Where does the word "dimensions" occur in the data below? Copy each line that holds it.
----- RECORDS PROVIDED
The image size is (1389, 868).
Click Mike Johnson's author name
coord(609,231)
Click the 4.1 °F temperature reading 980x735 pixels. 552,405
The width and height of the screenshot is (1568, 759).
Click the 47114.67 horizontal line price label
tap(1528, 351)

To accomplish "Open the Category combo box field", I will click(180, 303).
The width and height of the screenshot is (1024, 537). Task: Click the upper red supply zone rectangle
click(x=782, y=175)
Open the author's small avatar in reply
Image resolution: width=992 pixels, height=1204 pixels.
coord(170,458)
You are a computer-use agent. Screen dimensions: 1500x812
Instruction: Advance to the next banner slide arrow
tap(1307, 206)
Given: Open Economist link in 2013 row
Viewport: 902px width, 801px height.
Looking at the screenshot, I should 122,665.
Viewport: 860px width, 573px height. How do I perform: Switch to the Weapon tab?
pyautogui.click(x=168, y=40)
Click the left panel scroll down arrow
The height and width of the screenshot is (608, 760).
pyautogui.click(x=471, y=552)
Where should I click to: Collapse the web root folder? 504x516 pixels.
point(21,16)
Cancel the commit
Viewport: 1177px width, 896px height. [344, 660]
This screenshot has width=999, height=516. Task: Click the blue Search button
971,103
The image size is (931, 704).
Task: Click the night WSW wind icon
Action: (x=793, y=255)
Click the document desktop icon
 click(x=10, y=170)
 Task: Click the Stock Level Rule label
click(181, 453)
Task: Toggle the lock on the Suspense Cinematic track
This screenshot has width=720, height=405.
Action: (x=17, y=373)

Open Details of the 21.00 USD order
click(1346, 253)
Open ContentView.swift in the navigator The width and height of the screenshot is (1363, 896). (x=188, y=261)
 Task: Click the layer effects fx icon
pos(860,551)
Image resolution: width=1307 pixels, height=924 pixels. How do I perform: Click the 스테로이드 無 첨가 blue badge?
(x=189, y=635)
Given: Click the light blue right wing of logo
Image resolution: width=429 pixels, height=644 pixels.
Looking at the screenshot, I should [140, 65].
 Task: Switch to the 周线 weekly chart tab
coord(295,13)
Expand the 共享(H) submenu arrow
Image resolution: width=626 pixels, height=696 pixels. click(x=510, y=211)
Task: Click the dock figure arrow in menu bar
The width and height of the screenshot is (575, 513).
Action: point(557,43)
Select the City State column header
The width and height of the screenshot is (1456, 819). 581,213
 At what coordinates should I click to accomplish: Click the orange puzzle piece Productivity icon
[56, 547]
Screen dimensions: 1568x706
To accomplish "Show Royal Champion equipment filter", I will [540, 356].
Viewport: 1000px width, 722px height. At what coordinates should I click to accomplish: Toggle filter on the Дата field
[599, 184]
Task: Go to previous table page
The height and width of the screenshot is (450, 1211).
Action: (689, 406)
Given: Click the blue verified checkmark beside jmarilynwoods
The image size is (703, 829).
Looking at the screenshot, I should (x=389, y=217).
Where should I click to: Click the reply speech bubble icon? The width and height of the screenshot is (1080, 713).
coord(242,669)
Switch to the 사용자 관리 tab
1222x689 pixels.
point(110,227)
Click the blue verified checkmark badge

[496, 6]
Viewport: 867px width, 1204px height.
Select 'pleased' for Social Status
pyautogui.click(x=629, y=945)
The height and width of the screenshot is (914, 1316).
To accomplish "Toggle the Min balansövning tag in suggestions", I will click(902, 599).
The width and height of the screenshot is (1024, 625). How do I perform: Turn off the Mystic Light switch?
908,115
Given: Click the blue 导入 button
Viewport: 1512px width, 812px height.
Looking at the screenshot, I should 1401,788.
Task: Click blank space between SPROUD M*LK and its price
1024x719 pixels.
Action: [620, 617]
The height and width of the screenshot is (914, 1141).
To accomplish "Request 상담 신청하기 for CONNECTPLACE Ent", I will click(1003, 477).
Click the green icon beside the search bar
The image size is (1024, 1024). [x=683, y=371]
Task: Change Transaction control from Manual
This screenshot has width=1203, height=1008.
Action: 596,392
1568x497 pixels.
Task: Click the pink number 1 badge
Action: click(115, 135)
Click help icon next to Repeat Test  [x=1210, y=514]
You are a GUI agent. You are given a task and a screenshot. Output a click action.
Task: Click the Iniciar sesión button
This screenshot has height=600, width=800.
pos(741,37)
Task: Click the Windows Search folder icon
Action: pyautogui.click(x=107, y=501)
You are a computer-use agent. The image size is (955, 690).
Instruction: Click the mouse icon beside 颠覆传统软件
----------
▶ [YOUR SOLUTION]:
You are a computer-use agent. Screen dimensions: 1500x812
Screen dimensions: 1568x706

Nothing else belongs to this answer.